[Extracted data entries]
════════

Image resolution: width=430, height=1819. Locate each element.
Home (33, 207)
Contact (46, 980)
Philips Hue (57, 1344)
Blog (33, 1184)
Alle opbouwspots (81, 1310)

════════

Task item = Please print each entry once more, exactly as it reads.

Written solution =
Image resolution: width=430, height=1819. Locate each element.
Home (33, 207)
Contact (46, 980)
Philips Hue (57, 1344)
Blog (33, 1184)
Alle opbouwspots (81, 1310)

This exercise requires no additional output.